▸ EXTRACT PROVIDED
Posted on June 18, 2015 | By Jennifer A. Dlouhy

WASHINGTON — Shell employees and contractors successfully deployed and tested emergency equipment meant to respond to a blown-out well in the Arctic Ocean, federal regulators said Thursday.

The exercises, conducted Tuesday and Wednesday in waters near Washington state, focused on Shell’s capping stack, designed to sit atop a damaged well and choke off flowing oil and gas.

Officials with the Interior Department’s Bureau of Safety and Environmental Enforcement oversaw the deployment of the equipment Tuesday in waters slightly deeper than Shell’s proposed drilling sites in the Chukchi Sea northwest of Alaska. Specifically, they watched as workers maneuvered the capping stack up and off the rear deck of the MV Fennica and 150 feet below the surface of the water.

On Wednesday, the BSEE officials oversaw pressure testing of the equipment that confirmed it could function properly under pressures that exceed those expected at Shell’s planned wells in the Arctic.

Further details were not provided Thursday.

A similar deployment exercise of Shell’s 20-foot-tall steel containment dome in March also was deemed a success initially.

Related story: Shell conducts drills with Arctic oil spill response system

But a letter later released by the safety bureau outlined federal regulators’ concerns with some incidents during the containment dome’s deployment.

In one case, a tugboat anchored near Shell’s emergency response barge, the Arctic Challenger, dragged anchor amid gale-force winds. And when workers on another vessel tried to reach the tugboat by radio, that contact was not “readily established.” Ultimately, two small workboats pushed the tugboat Corbin Foss back into position.

The April 16 letter, written by BSEE’s Alaska regional director, Mark Fesmire, to Shell and released in response to a Freedom of Information Act request from Greenpeace, also directed the company to develop a plan for keeping the Arctic Challenger and its workers out of danger if shifting wind carries flammable gases toward the barge.

Fesmire advised Shell to change the way its employees and contractors manipulate the heavy, stiff gas and oil production hoses and other equipment connecting the containment dome to the Arctic Challenger, because multiple workers were “operating in hazardous positions” during the March deployment drill.

Ultimately, Fesmire said, “Shell demonstrated to us that the dome can be deployed and operated as designed, and that it is capable of pumping at a rate greater than the currently calculated worst-case discharge of 25,000 barrels of fluid per day.”

“There were technical and operational difficulties which Shell encountered,” Fesmire added, “but Shell was able to overcome these difficulties in a timely manner and proceed with the exercise.”

Tim Donaghy, a senior research specialist for Greenpeace, said the episode — and the initial reports from BSEE that did not document the problems on scene — raise questions about transparency.

▸ JOB
In the article about Shell's Arctic emergency equipment, how far below the water's surface did workers lower the capping stack?

▸ DATA SEGMENT
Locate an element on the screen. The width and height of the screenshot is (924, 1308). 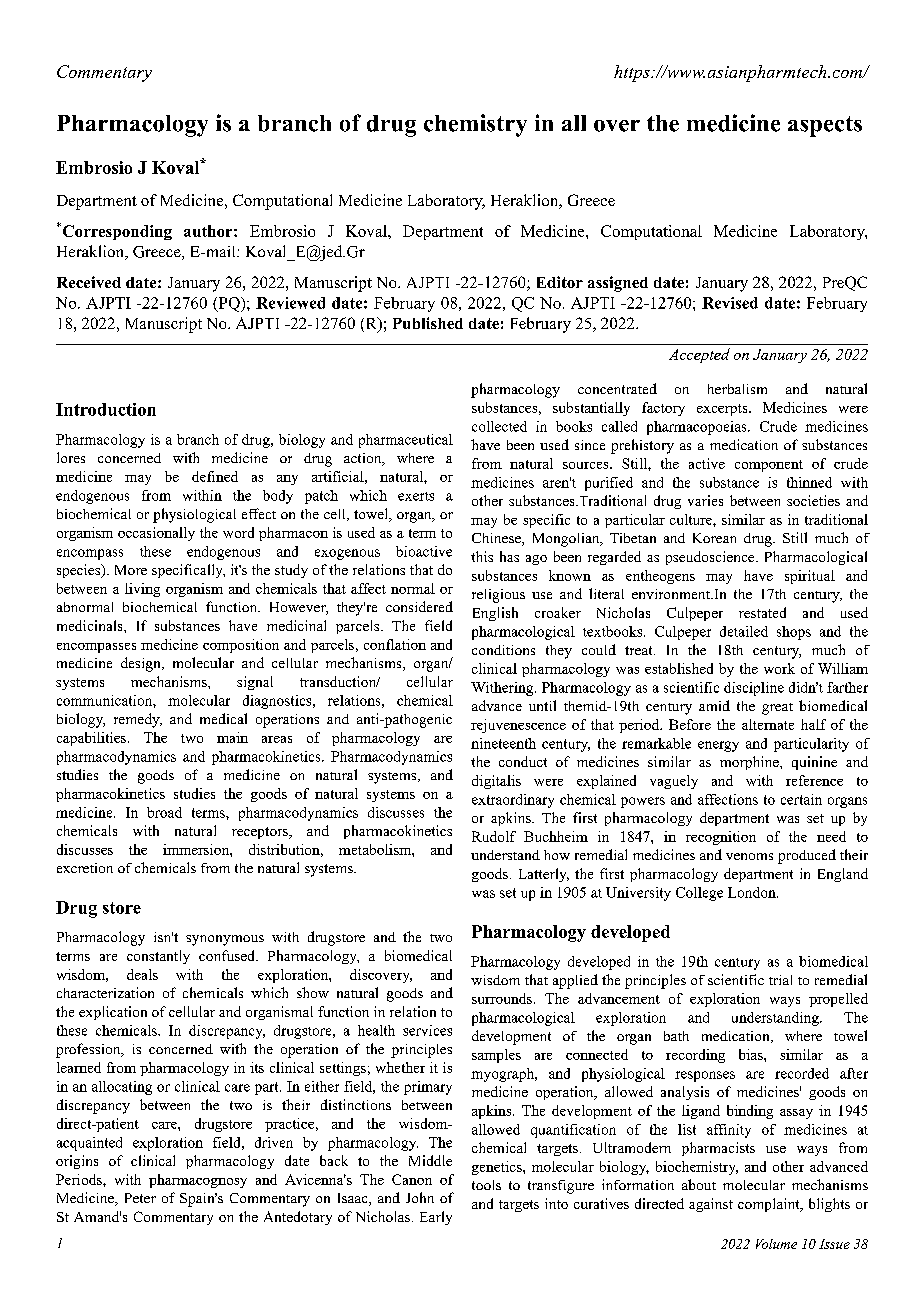
discipline is located at coordinates (754, 689).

▸ RESPONSE TO THIS TASK
150 feet